**WORK INSTRUCTION**.
Note how many lines of the data below hold the word "Blue", then give that number with no other text.

**INFORMATION PROVIDED**.
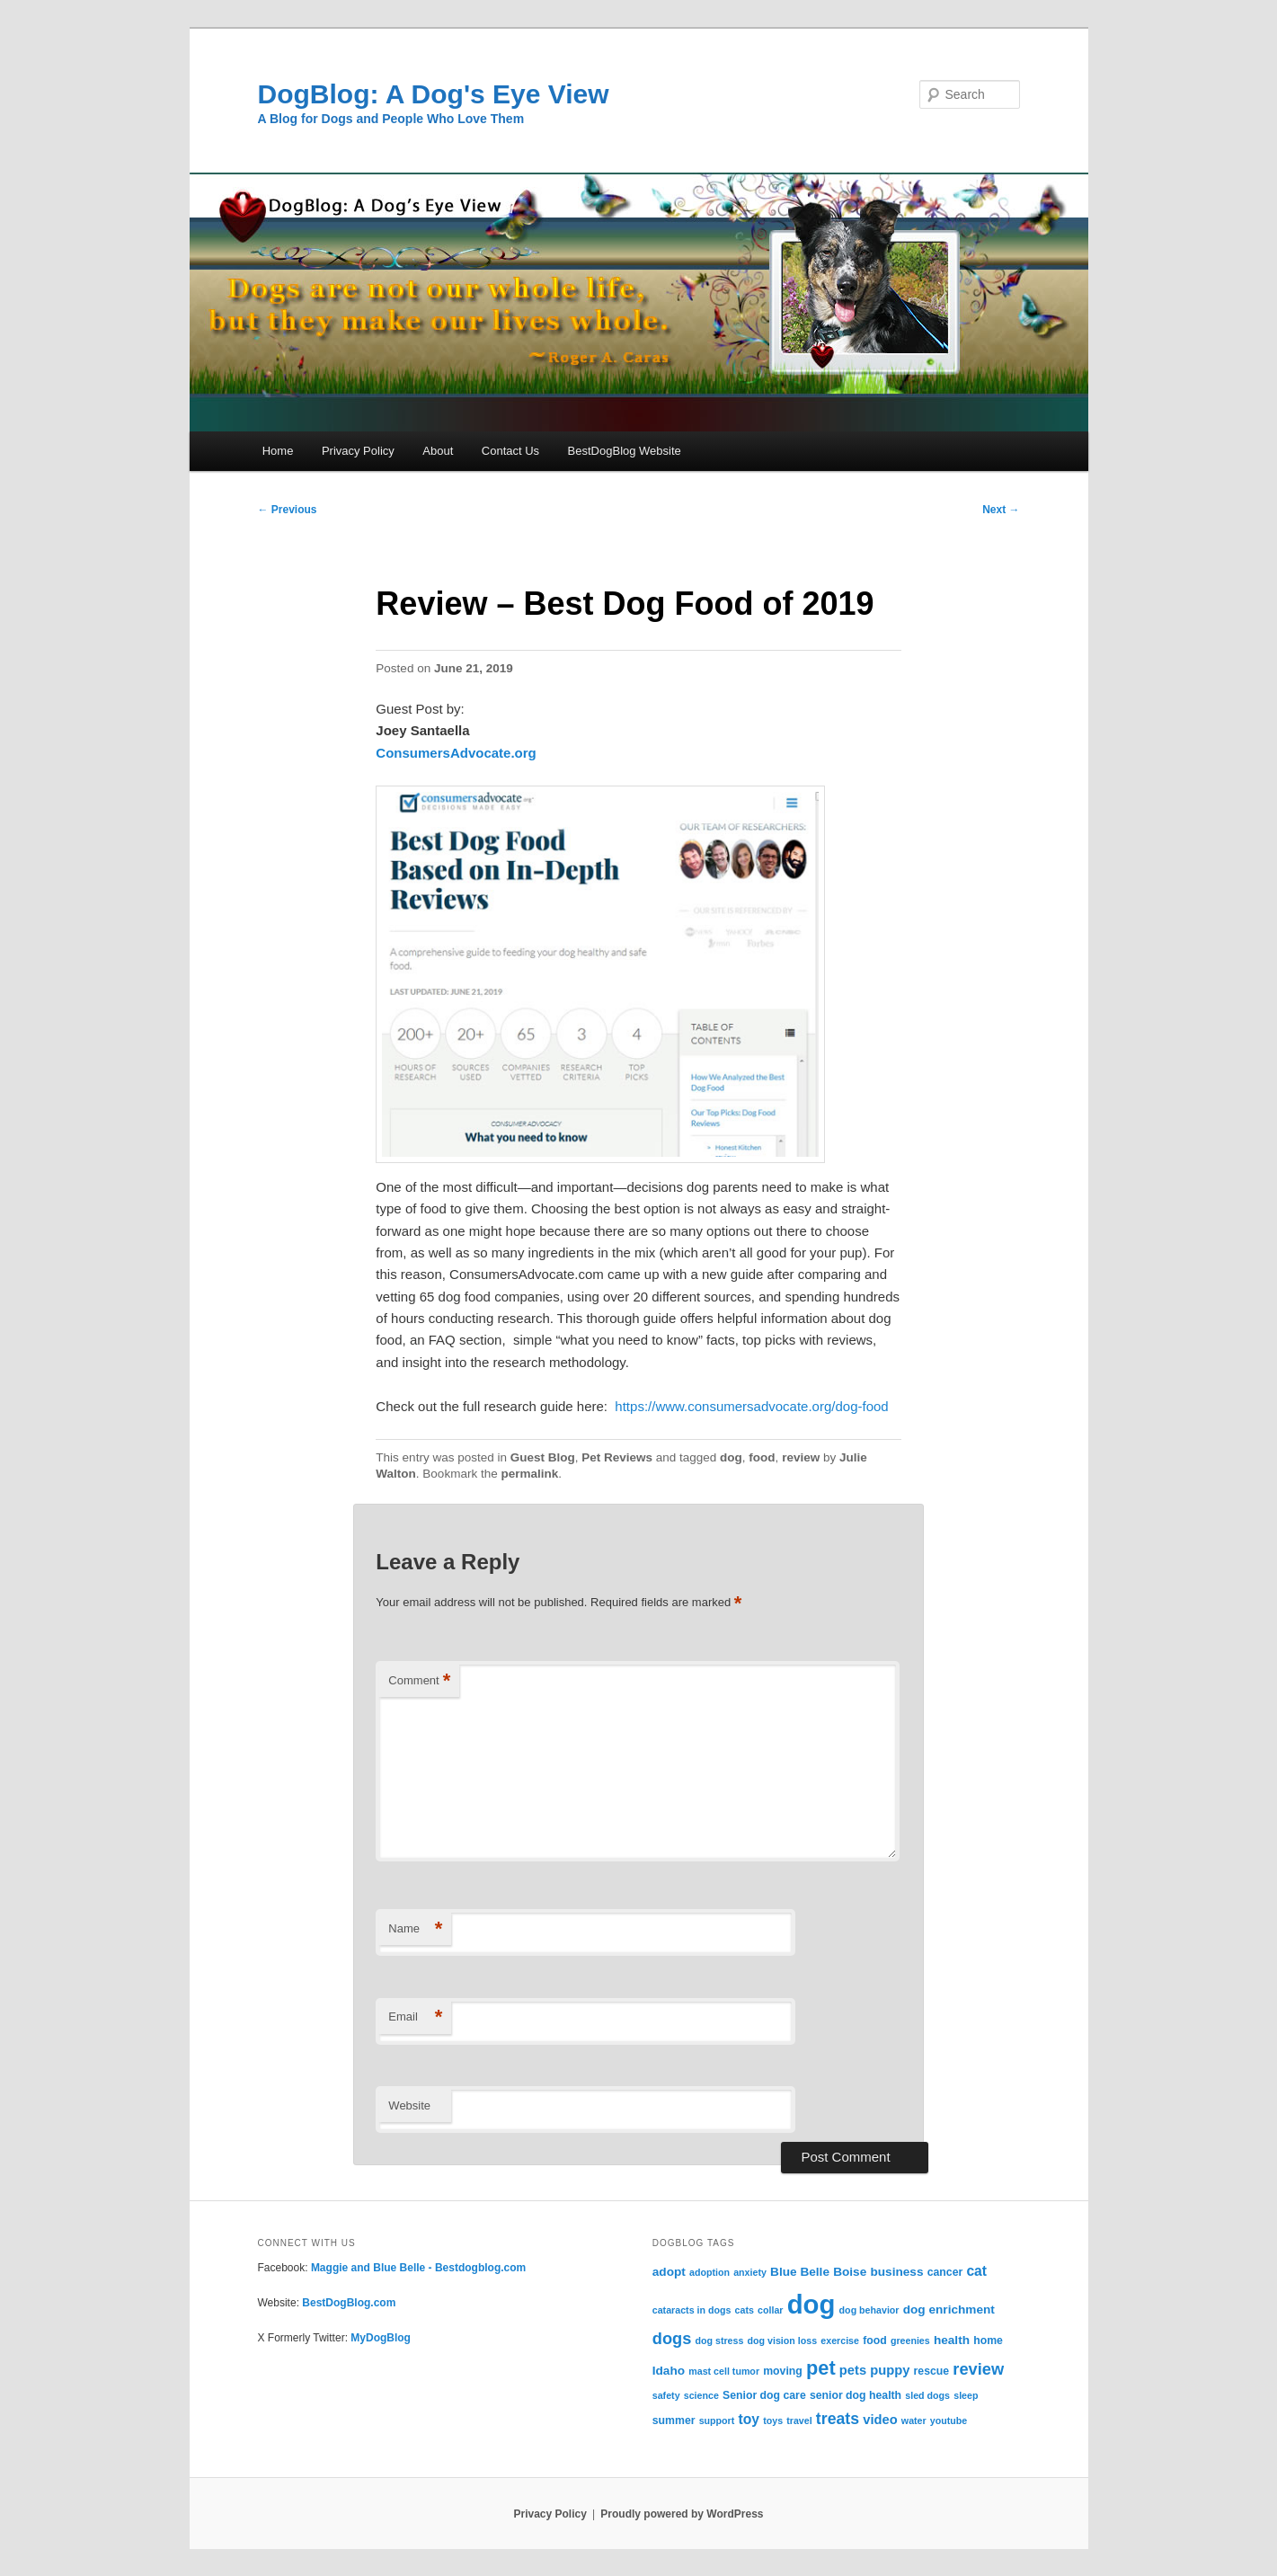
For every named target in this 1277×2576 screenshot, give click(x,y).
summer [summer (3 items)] (674, 2420)
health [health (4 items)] (952, 2340)
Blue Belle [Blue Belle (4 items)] (799, 2271)
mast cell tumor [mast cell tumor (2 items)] (723, 2371)
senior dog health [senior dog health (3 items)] (855, 2395)
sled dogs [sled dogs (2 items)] (927, 2395)
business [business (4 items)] (896, 2271)
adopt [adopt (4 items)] (669, 2271)
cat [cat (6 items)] (976, 2270)
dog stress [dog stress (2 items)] (719, 2340)
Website (409, 2105)
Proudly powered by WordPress (681, 2514)
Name (415, 1929)
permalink (529, 1473)
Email (415, 2017)
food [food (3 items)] (875, 2340)
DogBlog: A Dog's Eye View (433, 94)
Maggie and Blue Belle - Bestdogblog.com (418, 2267)
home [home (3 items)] (988, 2340)
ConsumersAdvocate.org (456, 752)
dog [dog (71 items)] (811, 2304)
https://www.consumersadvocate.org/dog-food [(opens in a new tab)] (751, 1406)
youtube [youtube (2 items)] (948, 2420)
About (437, 450)
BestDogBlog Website (624, 450)
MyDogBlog (380, 2338)
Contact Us (510, 450)
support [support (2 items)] (717, 2420)
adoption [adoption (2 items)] (709, 2272)
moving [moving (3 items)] (783, 2371)
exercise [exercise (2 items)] (839, 2340)
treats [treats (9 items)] (837, 2419)
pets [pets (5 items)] (852, 2370)
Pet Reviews (616, 1457)
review (801, 1457)
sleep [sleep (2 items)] (965, 2395)
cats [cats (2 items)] (744, 2310)
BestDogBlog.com (348, 2302)
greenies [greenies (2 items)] (910, 2340)
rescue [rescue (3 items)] (932, 2371)
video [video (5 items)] (880, 2419)
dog (731, 1457)
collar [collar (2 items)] (770, 2310)
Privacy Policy (358, 450)
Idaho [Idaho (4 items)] (668, 2370)
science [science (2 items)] (701, 2395)
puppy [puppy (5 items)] (889, 2370)
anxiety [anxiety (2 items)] (750, 2272)
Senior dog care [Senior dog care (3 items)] (764, 2395)
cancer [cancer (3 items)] (945, 2272)
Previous (287, 509)
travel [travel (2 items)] (798, 2420)
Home (278, 450)
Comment (419, 1681)
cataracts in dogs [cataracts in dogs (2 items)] (692, 2310)
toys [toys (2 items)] (773, 2420)
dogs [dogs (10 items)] (672, 2338)
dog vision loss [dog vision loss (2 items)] (783, 2340)
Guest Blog (542, 1457)
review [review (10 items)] (978, 2368)
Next (1000, 509)
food (762, 1457)
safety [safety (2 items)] (666, 2395)
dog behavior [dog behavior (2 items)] (869, 2310)
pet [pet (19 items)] (821, 2368)
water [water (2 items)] (914, 2420)
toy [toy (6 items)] (749, 2419)
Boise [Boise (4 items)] (849, 2271)
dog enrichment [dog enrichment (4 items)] (949, 2309)
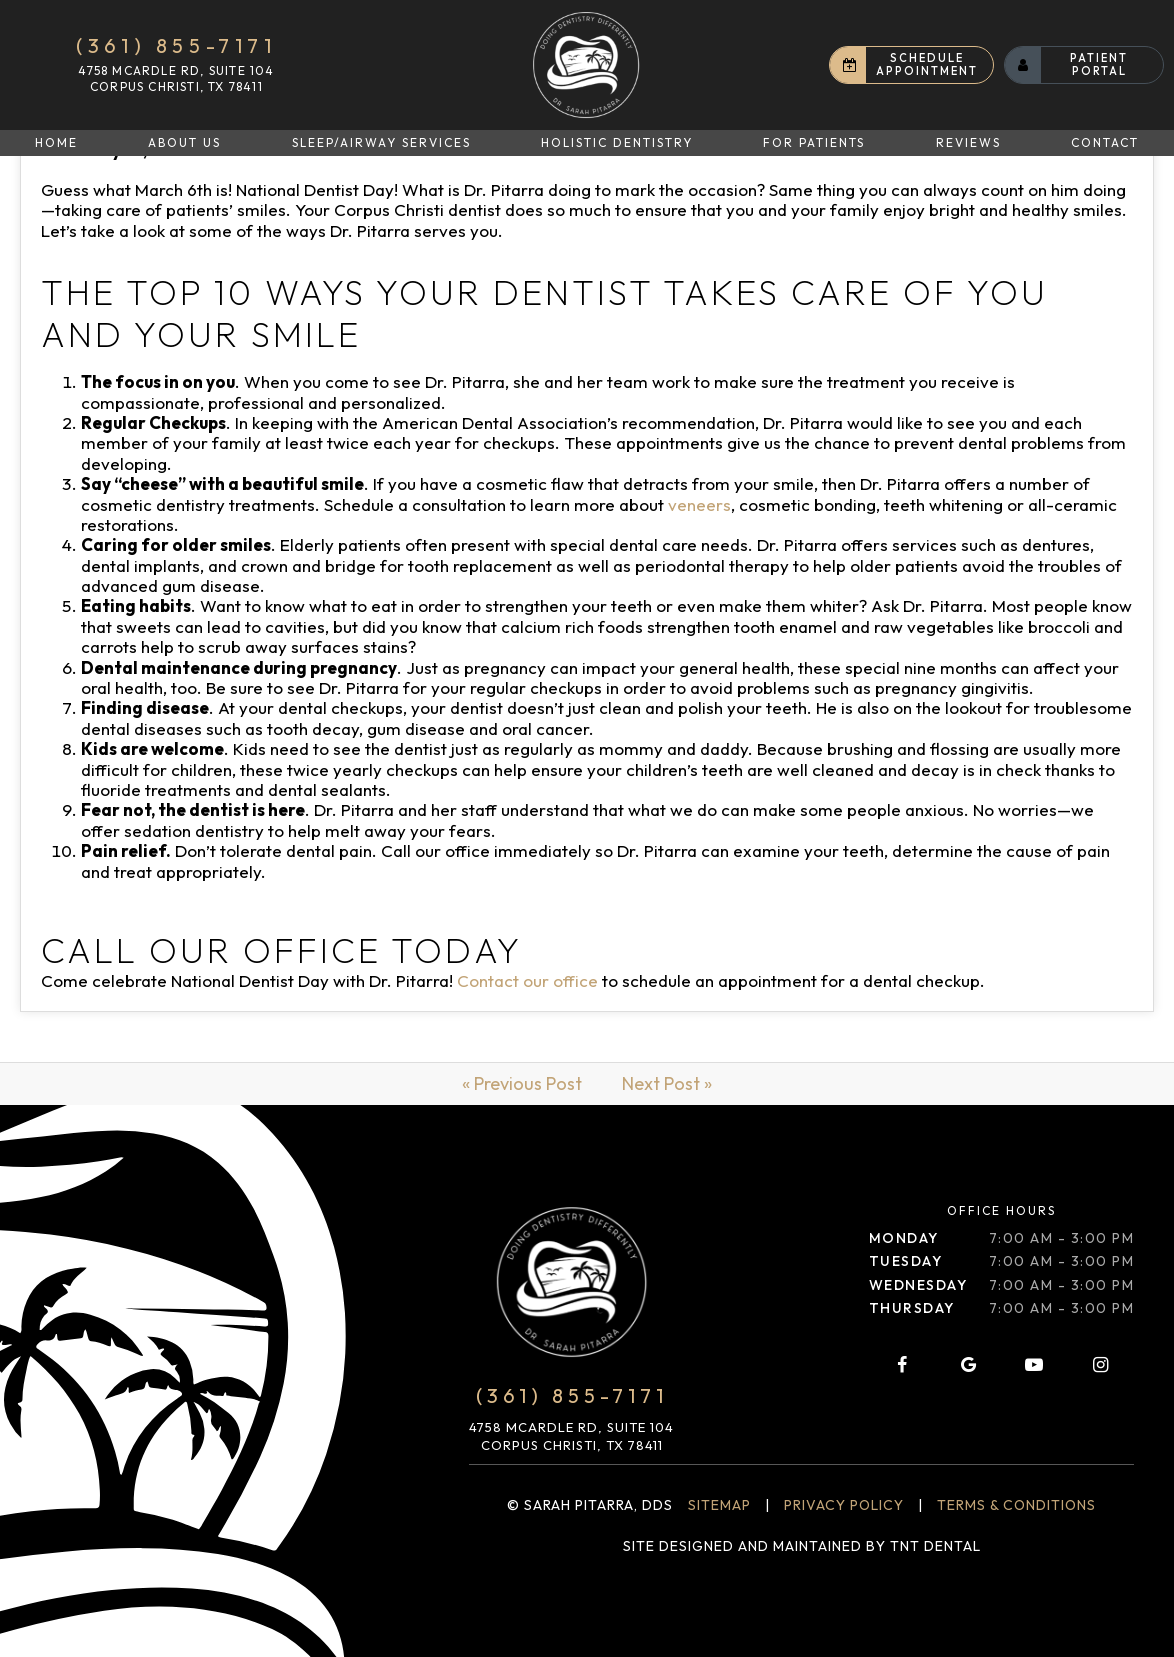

**REPLY TO THE TASK**.
2